* **DATA LINES**:
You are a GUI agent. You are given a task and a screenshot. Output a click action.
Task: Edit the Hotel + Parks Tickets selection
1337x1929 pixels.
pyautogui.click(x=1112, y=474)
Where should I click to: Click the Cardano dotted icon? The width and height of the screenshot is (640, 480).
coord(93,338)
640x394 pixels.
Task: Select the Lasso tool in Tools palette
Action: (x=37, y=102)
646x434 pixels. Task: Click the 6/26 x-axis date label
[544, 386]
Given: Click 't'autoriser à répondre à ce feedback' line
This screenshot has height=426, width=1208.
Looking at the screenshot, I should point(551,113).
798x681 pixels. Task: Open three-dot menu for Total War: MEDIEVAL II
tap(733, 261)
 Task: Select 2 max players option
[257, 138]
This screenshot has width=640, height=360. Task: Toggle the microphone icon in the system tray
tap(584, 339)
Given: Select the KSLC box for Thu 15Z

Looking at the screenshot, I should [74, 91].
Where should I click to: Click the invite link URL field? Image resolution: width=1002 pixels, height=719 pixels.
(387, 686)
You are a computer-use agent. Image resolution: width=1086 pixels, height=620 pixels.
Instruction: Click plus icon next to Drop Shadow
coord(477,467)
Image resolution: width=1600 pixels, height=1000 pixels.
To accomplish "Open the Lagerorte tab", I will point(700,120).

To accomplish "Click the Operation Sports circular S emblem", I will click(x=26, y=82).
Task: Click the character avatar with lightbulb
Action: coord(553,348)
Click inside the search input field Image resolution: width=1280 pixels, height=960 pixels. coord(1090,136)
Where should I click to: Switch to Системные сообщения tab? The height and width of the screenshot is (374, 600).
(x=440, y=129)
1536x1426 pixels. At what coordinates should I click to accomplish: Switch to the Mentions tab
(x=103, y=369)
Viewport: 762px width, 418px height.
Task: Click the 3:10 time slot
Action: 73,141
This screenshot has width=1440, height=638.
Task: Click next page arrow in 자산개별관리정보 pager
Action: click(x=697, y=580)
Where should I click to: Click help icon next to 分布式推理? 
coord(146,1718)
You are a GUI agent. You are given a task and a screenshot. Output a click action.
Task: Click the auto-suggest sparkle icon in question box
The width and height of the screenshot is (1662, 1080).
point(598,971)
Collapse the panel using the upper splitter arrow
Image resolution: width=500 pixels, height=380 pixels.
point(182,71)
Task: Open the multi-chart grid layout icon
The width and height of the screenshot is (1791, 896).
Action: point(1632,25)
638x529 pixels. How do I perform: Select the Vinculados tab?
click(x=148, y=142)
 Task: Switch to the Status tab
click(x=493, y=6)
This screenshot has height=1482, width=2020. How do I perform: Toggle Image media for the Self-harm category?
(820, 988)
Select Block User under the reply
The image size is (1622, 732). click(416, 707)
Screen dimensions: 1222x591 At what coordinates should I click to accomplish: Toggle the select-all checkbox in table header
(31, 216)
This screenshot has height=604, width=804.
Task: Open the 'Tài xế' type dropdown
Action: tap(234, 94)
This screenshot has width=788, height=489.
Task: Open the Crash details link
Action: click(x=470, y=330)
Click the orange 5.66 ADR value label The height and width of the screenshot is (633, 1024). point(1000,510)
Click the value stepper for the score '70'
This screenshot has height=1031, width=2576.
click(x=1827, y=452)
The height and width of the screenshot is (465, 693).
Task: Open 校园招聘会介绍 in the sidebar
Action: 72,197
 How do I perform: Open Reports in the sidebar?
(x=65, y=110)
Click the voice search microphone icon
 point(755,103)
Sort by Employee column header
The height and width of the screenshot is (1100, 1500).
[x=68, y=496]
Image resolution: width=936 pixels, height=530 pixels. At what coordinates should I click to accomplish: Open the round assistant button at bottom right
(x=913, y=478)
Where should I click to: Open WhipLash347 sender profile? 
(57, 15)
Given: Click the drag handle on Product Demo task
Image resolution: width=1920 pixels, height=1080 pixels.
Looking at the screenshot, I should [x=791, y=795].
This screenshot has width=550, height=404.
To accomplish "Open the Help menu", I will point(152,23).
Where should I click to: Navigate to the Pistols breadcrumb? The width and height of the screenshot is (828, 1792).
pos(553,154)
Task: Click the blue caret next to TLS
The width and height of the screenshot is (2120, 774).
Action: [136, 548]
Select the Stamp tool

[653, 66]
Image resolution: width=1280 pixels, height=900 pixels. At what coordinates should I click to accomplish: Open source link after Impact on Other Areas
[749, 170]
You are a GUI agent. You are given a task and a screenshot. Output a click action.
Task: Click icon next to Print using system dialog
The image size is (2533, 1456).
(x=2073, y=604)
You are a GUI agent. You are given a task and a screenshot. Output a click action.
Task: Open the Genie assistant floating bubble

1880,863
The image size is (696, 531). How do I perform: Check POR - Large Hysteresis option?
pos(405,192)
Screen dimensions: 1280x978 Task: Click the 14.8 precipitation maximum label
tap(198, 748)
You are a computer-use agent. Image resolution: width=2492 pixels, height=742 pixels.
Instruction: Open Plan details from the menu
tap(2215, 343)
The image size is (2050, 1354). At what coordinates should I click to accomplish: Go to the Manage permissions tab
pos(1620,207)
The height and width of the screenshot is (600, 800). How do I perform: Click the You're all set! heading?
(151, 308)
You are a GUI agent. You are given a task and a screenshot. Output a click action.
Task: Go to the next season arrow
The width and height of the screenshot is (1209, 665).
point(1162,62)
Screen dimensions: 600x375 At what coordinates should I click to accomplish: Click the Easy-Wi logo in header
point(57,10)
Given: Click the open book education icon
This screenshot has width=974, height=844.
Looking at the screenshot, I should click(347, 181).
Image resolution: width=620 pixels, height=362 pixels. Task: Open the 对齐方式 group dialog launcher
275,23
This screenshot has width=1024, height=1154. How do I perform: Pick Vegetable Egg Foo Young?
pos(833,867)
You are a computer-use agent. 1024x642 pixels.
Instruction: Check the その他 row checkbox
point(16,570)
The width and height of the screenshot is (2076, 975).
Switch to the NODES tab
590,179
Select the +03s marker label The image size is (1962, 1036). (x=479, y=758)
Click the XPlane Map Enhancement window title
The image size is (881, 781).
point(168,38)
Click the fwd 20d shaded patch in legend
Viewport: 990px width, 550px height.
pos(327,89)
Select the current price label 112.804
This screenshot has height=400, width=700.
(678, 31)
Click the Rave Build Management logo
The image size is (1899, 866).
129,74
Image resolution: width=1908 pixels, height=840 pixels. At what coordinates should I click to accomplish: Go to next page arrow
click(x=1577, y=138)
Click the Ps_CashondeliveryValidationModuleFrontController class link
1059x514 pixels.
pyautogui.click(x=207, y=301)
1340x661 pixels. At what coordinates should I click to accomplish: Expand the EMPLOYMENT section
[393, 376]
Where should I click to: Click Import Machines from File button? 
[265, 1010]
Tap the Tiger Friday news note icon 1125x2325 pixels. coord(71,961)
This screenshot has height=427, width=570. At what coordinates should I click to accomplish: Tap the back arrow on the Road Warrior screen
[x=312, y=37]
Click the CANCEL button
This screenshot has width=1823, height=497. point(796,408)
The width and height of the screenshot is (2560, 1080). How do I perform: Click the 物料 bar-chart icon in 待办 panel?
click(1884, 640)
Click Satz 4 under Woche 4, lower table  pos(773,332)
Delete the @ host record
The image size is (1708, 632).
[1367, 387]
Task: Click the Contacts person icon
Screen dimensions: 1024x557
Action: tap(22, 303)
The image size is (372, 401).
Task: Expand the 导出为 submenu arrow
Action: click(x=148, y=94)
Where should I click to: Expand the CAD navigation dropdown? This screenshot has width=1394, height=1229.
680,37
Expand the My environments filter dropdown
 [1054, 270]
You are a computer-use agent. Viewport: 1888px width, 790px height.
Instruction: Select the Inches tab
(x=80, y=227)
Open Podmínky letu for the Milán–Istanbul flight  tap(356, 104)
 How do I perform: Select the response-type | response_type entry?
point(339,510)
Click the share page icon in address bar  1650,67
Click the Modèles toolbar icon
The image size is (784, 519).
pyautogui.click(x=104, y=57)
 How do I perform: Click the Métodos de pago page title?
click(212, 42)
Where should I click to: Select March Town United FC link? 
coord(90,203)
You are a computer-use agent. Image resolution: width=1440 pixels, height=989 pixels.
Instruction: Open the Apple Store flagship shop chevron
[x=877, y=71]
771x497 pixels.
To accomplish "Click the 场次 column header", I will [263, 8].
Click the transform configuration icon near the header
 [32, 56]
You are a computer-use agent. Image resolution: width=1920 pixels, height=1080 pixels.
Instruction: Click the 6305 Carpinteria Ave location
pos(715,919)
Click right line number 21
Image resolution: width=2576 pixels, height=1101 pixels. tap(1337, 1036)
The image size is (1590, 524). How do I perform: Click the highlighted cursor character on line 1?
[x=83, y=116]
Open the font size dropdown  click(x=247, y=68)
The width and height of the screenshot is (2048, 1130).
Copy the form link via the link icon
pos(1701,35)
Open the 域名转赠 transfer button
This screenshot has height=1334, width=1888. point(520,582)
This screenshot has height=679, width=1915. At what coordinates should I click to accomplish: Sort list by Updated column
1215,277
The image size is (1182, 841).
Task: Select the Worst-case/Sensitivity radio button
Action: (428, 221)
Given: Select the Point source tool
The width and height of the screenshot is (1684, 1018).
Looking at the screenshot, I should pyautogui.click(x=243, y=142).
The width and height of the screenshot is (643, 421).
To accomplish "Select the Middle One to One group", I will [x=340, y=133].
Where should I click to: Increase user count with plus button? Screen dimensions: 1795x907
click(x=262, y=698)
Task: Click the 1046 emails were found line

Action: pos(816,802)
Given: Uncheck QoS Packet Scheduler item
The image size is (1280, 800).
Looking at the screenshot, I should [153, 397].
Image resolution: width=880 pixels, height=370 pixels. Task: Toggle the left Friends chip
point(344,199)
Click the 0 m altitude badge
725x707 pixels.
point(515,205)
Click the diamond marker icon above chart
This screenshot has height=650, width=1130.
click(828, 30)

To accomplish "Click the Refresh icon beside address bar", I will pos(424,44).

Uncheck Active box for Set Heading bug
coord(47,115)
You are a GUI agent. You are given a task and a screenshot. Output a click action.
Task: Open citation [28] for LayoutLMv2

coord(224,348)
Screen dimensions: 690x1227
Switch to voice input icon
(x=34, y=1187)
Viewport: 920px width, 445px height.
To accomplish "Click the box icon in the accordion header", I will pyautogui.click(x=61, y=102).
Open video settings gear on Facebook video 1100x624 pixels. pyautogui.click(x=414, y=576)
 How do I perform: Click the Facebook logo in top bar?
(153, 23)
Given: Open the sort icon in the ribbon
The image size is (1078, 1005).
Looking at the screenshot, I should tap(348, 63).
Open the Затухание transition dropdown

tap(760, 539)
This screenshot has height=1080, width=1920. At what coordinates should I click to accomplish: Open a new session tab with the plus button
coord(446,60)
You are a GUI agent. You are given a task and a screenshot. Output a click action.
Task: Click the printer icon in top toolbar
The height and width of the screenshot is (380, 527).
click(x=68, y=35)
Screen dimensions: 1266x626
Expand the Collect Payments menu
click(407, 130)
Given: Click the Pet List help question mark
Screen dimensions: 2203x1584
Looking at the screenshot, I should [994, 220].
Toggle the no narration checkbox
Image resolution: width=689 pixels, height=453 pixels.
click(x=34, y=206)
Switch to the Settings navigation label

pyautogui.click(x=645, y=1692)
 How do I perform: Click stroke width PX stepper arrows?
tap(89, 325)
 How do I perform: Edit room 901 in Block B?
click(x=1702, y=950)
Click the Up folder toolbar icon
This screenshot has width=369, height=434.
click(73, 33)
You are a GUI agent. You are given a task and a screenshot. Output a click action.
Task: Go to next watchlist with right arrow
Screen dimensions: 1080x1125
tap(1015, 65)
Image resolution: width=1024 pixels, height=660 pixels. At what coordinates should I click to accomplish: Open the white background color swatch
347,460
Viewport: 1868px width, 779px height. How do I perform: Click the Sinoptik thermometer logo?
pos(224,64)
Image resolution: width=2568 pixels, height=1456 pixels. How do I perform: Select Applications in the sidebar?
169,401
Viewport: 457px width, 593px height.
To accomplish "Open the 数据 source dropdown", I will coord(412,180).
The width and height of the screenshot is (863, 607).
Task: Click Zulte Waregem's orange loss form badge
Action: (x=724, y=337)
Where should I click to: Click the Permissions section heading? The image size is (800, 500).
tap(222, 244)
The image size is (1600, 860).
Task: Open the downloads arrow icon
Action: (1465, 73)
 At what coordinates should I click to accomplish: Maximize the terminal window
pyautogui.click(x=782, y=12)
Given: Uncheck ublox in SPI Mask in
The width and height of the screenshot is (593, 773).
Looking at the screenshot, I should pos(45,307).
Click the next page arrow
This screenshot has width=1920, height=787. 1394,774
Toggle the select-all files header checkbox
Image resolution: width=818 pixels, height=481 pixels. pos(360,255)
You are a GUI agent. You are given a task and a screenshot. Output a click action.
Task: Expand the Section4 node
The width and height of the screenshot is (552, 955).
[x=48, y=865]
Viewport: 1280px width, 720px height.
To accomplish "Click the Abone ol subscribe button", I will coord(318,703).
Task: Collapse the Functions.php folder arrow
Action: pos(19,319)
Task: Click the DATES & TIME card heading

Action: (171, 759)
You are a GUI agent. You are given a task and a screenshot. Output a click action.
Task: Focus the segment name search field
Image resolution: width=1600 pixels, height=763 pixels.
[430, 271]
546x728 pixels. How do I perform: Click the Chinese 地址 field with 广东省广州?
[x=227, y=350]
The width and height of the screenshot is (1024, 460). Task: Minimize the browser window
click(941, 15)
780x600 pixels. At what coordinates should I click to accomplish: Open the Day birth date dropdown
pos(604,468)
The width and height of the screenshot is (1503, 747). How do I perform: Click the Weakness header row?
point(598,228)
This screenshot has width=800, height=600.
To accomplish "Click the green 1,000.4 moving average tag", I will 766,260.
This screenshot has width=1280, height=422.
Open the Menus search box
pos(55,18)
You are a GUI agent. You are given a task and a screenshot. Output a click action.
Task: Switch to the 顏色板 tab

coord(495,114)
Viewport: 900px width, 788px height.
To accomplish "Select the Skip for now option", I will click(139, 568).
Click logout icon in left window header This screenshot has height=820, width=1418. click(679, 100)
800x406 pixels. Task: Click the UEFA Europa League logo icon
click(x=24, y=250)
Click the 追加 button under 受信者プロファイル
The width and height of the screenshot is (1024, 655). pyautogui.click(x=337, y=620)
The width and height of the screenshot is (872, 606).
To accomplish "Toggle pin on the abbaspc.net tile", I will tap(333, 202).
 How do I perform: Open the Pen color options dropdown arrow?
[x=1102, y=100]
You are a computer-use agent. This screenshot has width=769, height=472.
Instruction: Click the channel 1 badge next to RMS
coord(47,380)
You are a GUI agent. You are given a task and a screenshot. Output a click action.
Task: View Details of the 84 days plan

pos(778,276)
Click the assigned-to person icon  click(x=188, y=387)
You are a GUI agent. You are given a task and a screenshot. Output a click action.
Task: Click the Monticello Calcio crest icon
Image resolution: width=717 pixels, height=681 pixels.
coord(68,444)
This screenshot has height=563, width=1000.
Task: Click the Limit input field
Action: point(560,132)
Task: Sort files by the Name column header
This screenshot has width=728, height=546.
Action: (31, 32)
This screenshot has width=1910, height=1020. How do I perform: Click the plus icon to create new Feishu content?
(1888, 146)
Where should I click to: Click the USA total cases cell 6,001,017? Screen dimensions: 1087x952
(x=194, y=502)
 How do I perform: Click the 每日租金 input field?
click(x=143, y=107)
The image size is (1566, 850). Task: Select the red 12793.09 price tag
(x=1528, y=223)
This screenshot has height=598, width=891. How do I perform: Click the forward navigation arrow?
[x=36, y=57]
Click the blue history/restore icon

* **WHAT IS EXPECTED**: Reproduce the material above word for word, from its opening line through the line that contains "Looking at the screenshot, I should [74, 91].", including both of those lines.

* **EXPECTED OUTPUT**:
You are a GUI agent. You are given a task and a screenshot. Output a click action.
Task: Edit the Hotel + Parks Tickets selection
1337x1929 pixels.
pyautogui.click(x=1112, y=474)
Where should I click to: Click the Cardano dotted icon? The width and height of the screenshot is (640, 480).
coord(93,338)
640x394 pixels.
Task: Select the Lasso tool in Tools palette
Action: (x=37, y=102)
646x434 pixels. Task: Click the 6/26 x-axis date label
[544, 386]
Given: Click 't'autoriser à répondre à ce feedback' line
This screenshot has height=426, width=1208.
Looking at the screenshot, I should point(551,113).
798x681 pixels. Task: Open three-dot menu for Total War: MEDIEVAL II
tap(733, 261)
 Task: Select 2 max players option
[257, 138]
This screenshot has width=640, height=360. Task: Toggle the microphone icon in the system tray
tap(584, 339)
Given: Select the KSLC box for Thu 15Z

Looking at the screenshot, I should [74, 91].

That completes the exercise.